___ The data

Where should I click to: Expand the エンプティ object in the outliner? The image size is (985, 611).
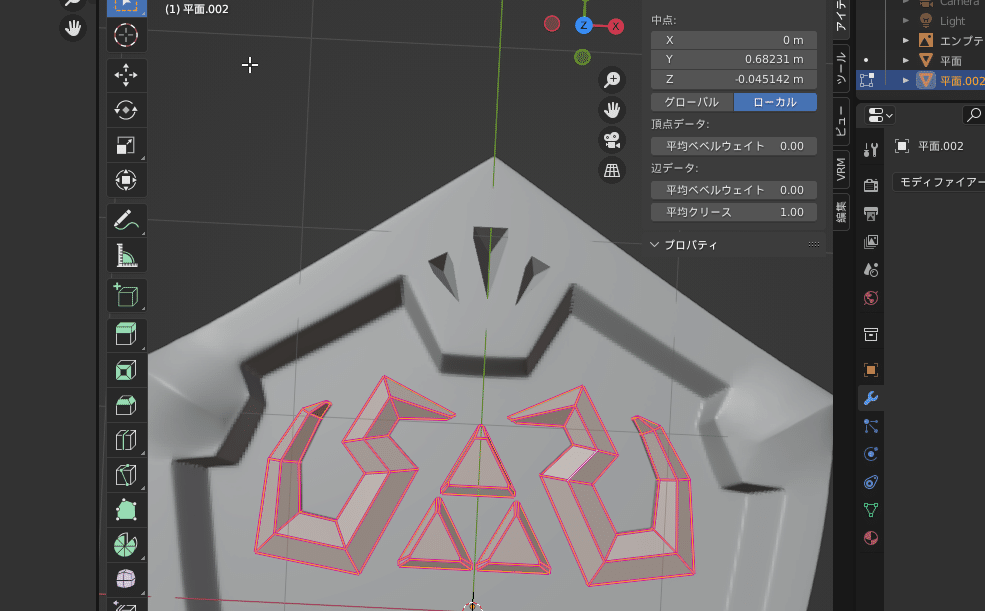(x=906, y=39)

______
___ The data

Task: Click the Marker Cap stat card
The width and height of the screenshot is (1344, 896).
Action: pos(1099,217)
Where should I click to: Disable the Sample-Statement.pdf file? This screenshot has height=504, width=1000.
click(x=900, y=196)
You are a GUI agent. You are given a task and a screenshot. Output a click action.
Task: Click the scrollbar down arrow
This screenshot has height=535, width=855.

______

Required work
Taking the material above, extract exactly and only the lines from the line with "Where should I click to: Disable" to the line with "This screenshot has height=535, width=855.", inclusive of both.

Reply to the task
Where should I click to: Disable the Sample-Statement.pdf file? This screenshot has height=504, width=1000.
click(x=900, y=196)
You are a GUI agent. You are given a task and a screenshot. Output a click action.
Task: Click the scrollbar down arrow
This screenshot has height=535, width=855.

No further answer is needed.